I didn’t go to their glossy launch party to make a scene. I went to watch, and to hand a few folks a card for something new. Because I’d already started my own paper — small, local, mine — and I had a feeling I’d need it soon.
I was right sooner than I thought. Within a month, the “reimagined” paper run by that digital-first team a thousand miles away did the one thing a hometown paper must never do: they got it wrong. They botched the story of a local boy killed in a car wreck — misspelled his name, ran the wrong photo, mixed up the details his grieving family had to read on the front page. A remote team chasing clicks didn’t know him, didn’t call, didn’t show up.

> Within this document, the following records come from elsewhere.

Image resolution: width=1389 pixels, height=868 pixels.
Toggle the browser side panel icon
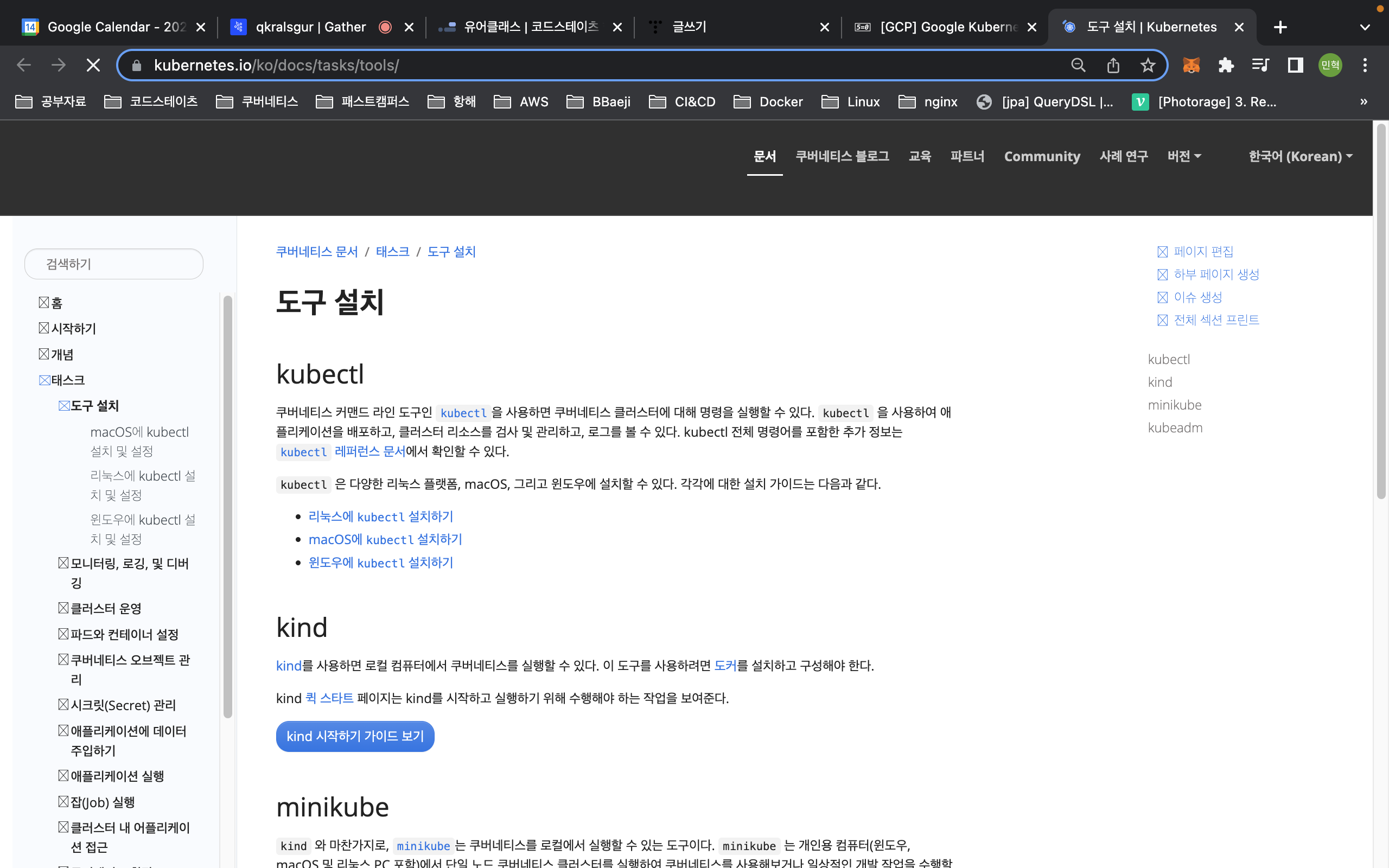pyautogui.click(x=1295, y=66)
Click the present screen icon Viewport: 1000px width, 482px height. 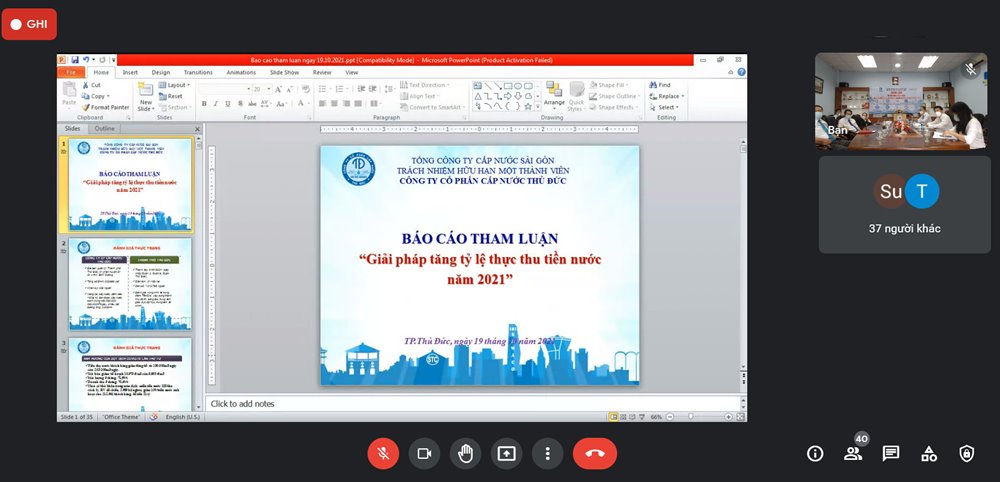(x=507, y=453)
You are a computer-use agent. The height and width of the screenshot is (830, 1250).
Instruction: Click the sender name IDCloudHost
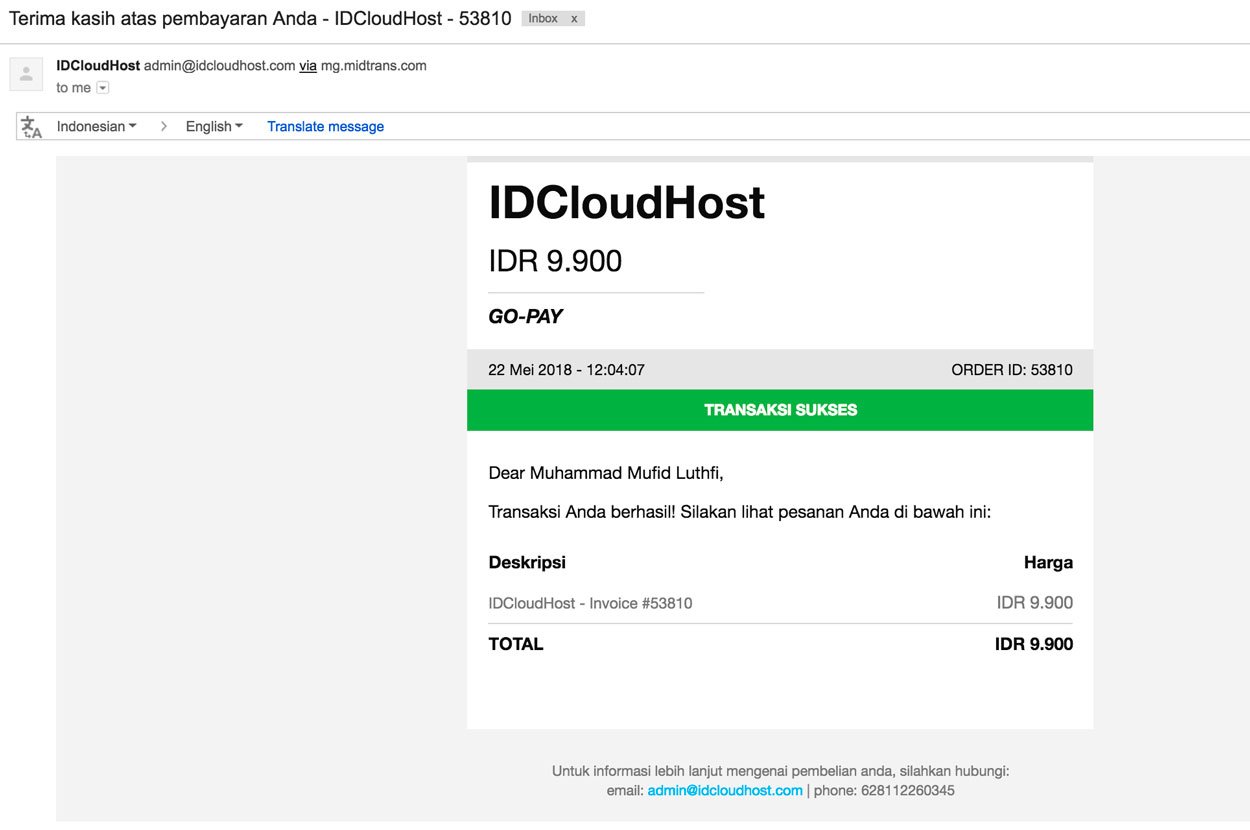click(x=96, y=65)
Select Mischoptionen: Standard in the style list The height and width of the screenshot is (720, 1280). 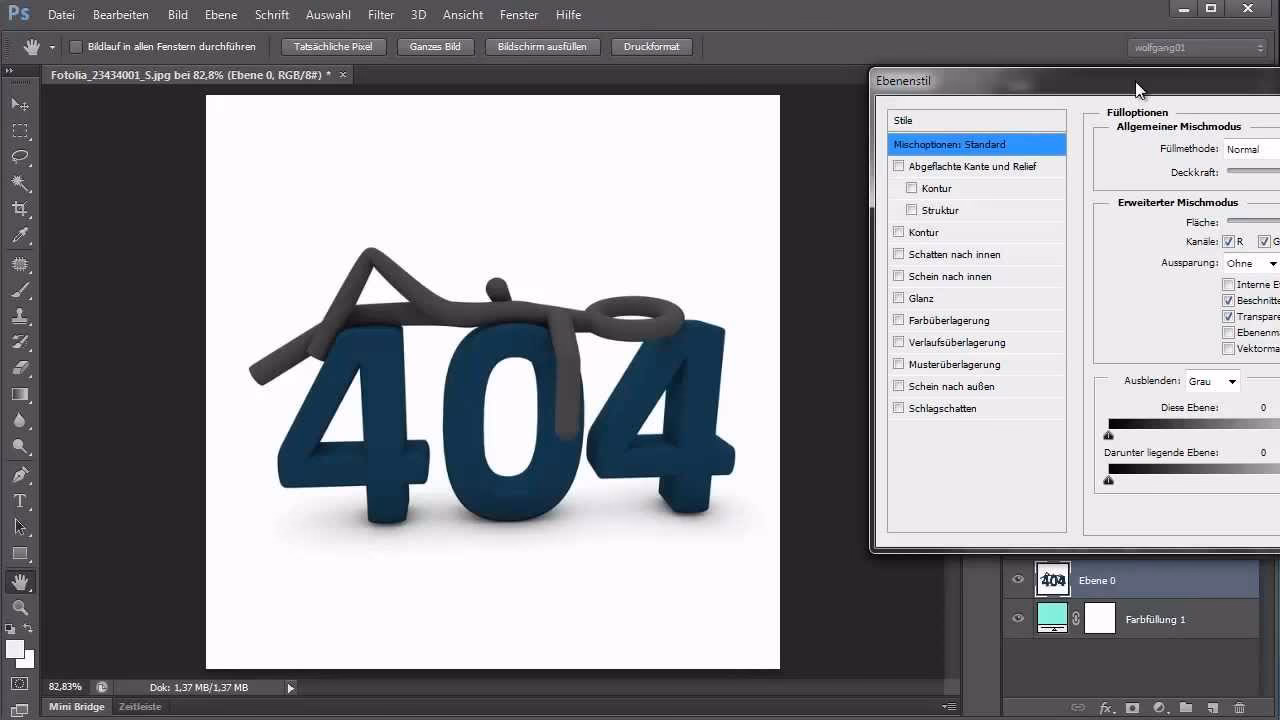[x=976, y=144]
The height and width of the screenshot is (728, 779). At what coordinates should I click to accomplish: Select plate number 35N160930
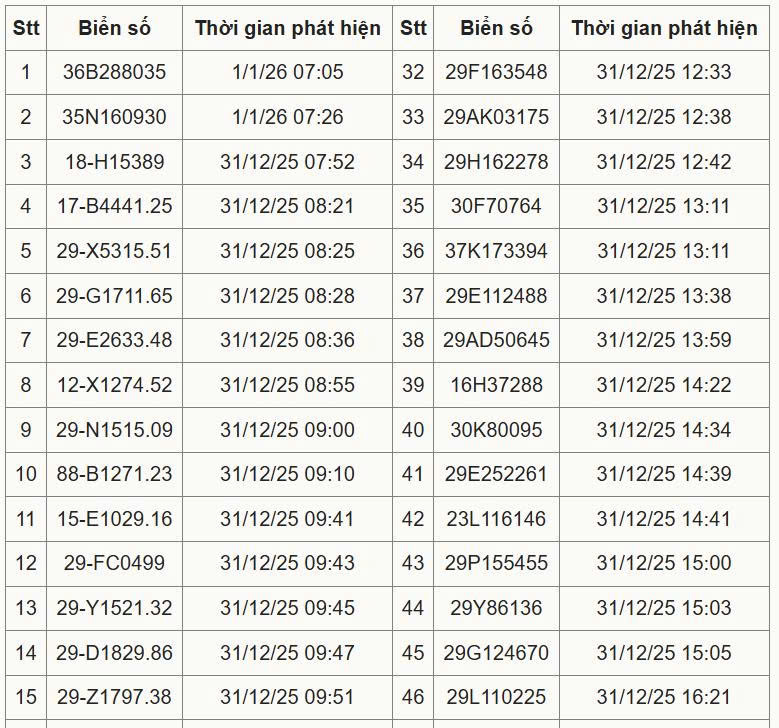pyautogui.click(x=114, y=117)
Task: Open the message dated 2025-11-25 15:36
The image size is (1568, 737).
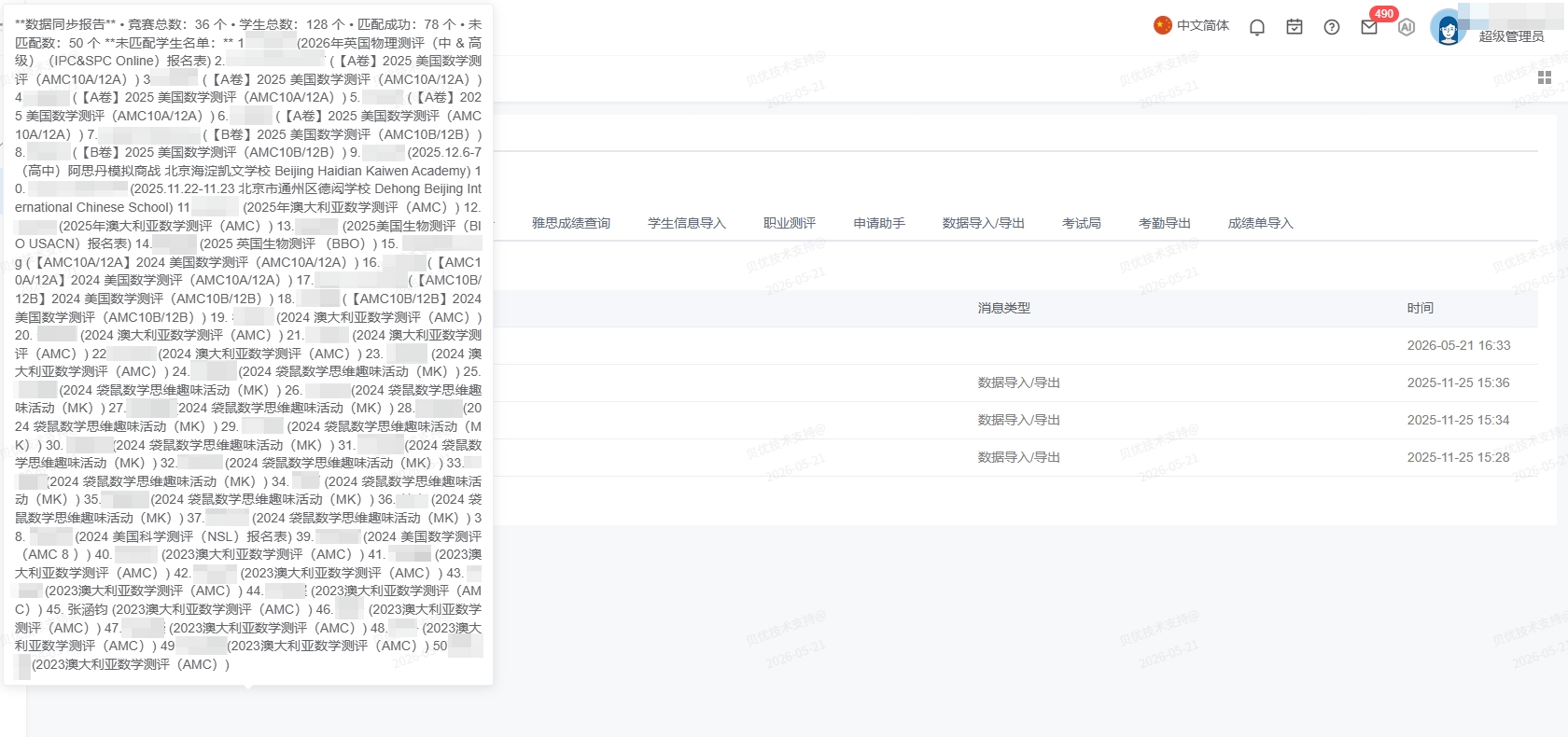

This town noticed. You can’t fake knowing a place. You can’t algorithm your way into sitting with a mother in the rain to get her son’s name spelled right.
My little paper had gotten it right, because I’d gone to the family myself, the way I had for thirty-four years. That week, my subscriptions doubled. Then doubled again.
He told me nobody reads old ink anymore — he forgot that people don’t read ink at all. They read the truth of a place, told by someone who actually lives there.
Readers left the chain in droves and came to me. Local businesses that trusted my name bought ads. Before long, my scrappy little operation was the paper of record in this county, and the “reimagined” one was a ghost.
I hired two young reporters — and the first thing I taught them wasn’t the software. It was to knock on doors in the rain, to sit with the grieving, to get the name right. I still cover every flood, every election, every high school championship, every obituary that matters. The masthead’s different now, and it’s mine. Turns out the print era wasn’t the thing that mattered. Showing up was. And I never stopped.